▶ PROBLEM TO WORK ON:
Scan the records and identify every line in which the string "Choose" occurs, then return those lines.

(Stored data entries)
+++
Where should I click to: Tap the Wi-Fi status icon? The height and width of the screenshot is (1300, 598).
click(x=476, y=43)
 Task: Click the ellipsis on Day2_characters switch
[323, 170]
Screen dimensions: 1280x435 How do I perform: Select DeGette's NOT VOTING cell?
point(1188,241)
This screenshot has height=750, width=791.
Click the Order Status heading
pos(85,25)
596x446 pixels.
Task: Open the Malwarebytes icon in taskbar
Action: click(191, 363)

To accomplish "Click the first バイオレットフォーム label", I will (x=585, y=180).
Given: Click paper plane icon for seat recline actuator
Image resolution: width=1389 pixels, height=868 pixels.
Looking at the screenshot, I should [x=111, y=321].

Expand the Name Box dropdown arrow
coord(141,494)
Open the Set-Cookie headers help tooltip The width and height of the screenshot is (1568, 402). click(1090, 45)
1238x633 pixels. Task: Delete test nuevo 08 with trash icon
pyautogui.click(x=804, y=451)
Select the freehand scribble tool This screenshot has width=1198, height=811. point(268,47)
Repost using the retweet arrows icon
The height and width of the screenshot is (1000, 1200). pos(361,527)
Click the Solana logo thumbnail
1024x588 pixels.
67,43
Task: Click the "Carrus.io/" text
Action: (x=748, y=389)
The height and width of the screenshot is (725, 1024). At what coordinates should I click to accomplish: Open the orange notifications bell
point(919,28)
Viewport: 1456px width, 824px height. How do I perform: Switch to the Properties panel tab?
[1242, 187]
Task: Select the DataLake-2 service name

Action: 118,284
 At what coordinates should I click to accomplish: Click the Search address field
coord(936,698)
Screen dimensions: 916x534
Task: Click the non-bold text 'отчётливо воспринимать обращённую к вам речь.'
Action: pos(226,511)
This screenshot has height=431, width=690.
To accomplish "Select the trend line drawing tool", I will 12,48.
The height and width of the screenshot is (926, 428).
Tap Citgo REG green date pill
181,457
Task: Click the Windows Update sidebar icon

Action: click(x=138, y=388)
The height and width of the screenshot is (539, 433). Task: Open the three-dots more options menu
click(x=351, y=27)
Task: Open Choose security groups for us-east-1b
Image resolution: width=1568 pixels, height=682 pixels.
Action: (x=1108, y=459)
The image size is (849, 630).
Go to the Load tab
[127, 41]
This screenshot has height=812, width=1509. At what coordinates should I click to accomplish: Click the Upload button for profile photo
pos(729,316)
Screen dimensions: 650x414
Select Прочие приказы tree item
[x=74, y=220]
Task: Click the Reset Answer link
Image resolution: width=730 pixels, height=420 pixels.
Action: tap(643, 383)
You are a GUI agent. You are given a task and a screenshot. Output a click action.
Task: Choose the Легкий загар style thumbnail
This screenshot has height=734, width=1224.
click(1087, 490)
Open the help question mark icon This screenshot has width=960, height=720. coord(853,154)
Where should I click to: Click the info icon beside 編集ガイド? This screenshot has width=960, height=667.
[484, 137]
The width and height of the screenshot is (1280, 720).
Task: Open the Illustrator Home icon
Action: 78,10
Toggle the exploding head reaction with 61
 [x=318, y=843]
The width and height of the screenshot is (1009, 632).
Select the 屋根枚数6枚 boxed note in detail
+++
▶ TASK SOLUTION:
Task: Open Choose security groups for us-east-1b
Task: Choose the Легкий загар style thumbnail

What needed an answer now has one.